From: Elena Agostini <eagostini@nvidia.com>
To: Jerin Jacob <jerinjacobk@gmail.com>,
NBU-Contact-Thomas Monjalon <thomas@monjalon.net>
Cc: "techboard@dpdk.org" <techboard@dpdk.org>, dpdk-dev <dev@dpdk.org>
Subject: Re: [dpdk-dev] [PATCH v3 0/9] GPU library
Date: Tue, 19 Oct 2021 10:00:45 +0000 [thread overview]
Message-ID: <DM6PR12MB41079FAE6B5DA35102B1BBFACDB79@DM6PR12MB4107.namprd12.prod.outlook.com> (raw)

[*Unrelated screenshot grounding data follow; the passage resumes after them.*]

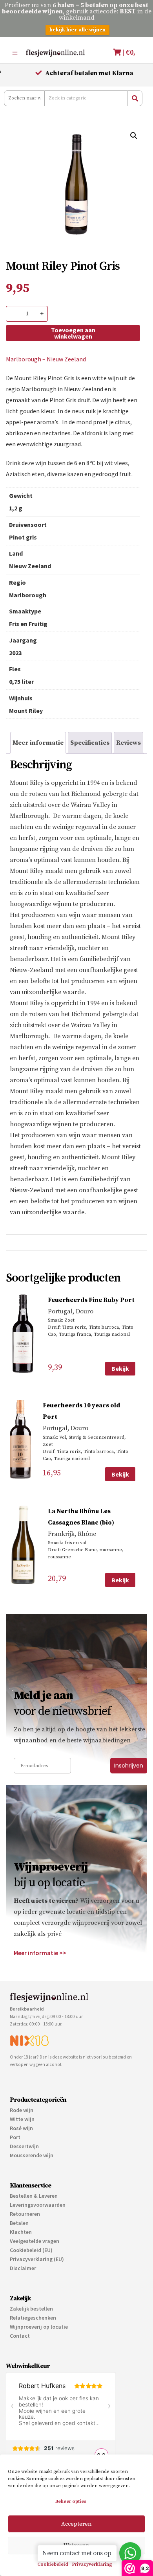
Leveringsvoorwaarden (38, 2204)
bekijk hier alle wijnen (77, 30)
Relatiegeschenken (33, 2317)
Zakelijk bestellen (31, 2308)
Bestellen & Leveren (34, 2195)
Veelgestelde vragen (34, 2241)
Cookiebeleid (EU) (31, 2250)
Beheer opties (70, 2501)
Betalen (19, 2222)
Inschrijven (128, 1766)
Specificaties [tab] (89, 743)
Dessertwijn (24, 2146)
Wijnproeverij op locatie (39, 2326)
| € (129, 52)
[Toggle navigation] (15, 52)
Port (15, 2137)
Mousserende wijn (31, 2155)
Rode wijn (21, 2110)
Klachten (21, 2231)
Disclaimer (23, 2268)
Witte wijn (22, 2119)
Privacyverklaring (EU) (37, 2259)
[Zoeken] (135, 98)
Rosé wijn (21, 2128)
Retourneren (25, 2213)
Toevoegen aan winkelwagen (73, 333)
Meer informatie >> (40, 1953)
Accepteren (76, 2524)
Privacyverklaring (92, 2564)
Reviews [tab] (128, 743)
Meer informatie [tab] (38, 743)
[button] (134, 136)
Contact (20, 2335)
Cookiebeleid (52, 2564)
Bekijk (120, 1368)
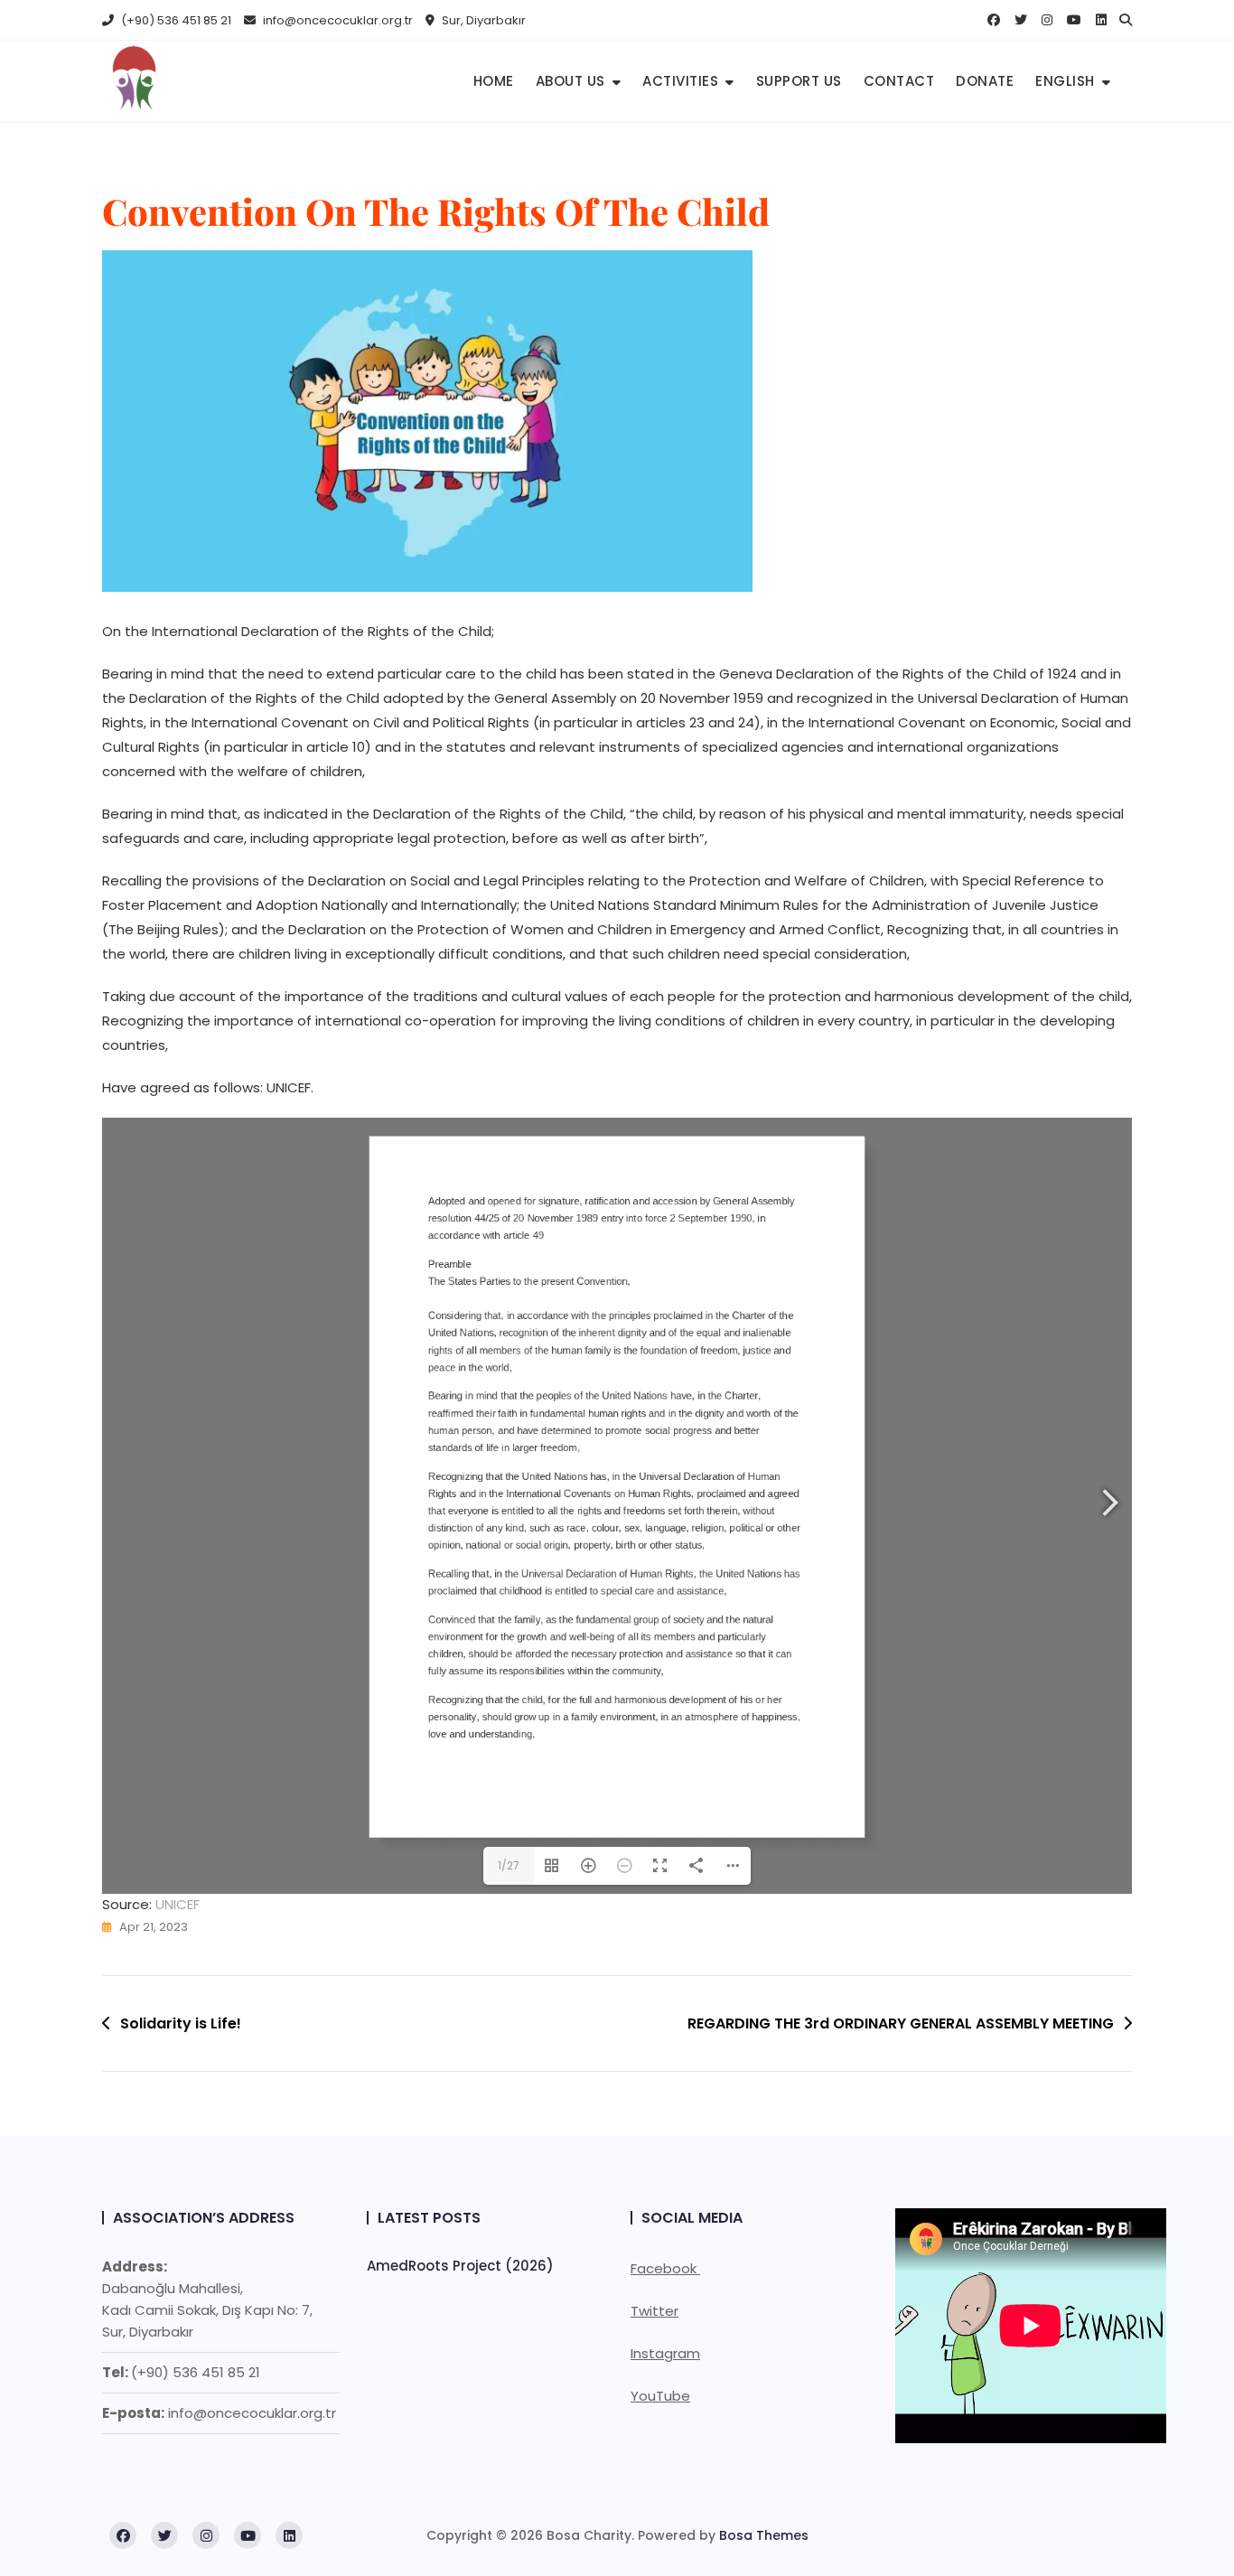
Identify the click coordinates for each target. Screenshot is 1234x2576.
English (1065, 80)
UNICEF (177, 1904)
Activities (680, 80)
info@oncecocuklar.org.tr (336, 20)
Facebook (665, 2268)
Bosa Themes (764, 2535)
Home (493, 80)
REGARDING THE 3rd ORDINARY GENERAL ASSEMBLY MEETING (900, 2023)
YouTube (660, 2395)
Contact (899, 80)
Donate (985, 80)
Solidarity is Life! (180, 2023)
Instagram (665, 2353)
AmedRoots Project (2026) (460, 2265)
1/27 (508, 1865)
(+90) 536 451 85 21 (174, 20)
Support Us (799, 80)
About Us (570, 80)
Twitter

In-Reply-To: <CALBAE1NSFdx3kdwBUGWQBVC7wqNDco8a=_i4_wZkZEROBNBcrw@mail.gmail.com>
From: Jerin Jacob <jerinjacobk@gmail.com>
Date: Monday, 11 October 2021 at 15:30
To: NBU-Contact-Thomas Monjalon <thomas@monjalon.net>
Cc: techboard@dpdk.org <techboard@dpdk.org>, Elena Agostini <eagostini@nvidia.com>, dpdk-dev <dev@dpdk.org>
Subject: Re: [dpdk-dev] [PATCH v3 0/9] GPU library
> On Mon, Oct 11, 2021 at 6:14 PM Thomas Monjalon <thomas@monjalon.net> wrote:
> >
> > 11/10/2021 13:41, Jerin Jacob:
> > > On Mon, Oct 11, 2021 at 3:57 PM Thomas Monjalon <thomas@monjalon.net> wrote:
> > > > 11/10/2021 11:29, Jerin Jacob:
> > > > > On Mon, Oct 11, 2021 at 2:42 PM Thomas Monjalon <thomas@monjalon.net> wrote:
> > > > > > 11/10/2021 10:43, Jerin Jacob:
> > > > > > > On Mon, Oct 11, 2021 at 1:48 PM Thomas Monjalon <thomas@monjalon.net> wrote:
> > > > > > > > 10/10/2021 12:16, Jerin Jacob:
> > > > > > > > > On Fri, Oct 8, 2021 at 11:13 PM <eagostini@nvidia.com> wrote:
> > > > > > > > > >
> > > > > > > > > > From: eagostini <eagostini@nvidia.com>
> > > > > > > > > >
> > > > > > > > > > In heterogeneous computing system, processing is not only in the CPU.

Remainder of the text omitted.